Search the listing below for the string "agent" and show each line that contains it.

+ + + + + + +

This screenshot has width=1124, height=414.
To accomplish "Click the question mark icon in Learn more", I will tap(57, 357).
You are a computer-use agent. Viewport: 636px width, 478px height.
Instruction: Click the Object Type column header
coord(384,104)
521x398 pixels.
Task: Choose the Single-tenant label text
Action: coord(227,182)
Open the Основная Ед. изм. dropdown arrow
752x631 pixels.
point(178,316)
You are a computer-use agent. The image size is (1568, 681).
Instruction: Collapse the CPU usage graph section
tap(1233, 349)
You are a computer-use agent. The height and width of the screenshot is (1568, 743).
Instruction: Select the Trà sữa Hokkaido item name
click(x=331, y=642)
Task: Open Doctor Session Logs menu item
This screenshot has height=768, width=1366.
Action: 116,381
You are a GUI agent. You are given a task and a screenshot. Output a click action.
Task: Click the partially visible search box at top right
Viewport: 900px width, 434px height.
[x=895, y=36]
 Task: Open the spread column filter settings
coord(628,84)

+ + + + + + +

■ Finished exercise:
You are a computer-use agent. Viewport: 636px width, 478px height.
You are a computer-use agent. The image size is (1568, 681).
You are a computer-use agent. The height and width of the screenshot is (1568, 743).
You are a GUI agent. You are given a task and a screenshot. Output a click action.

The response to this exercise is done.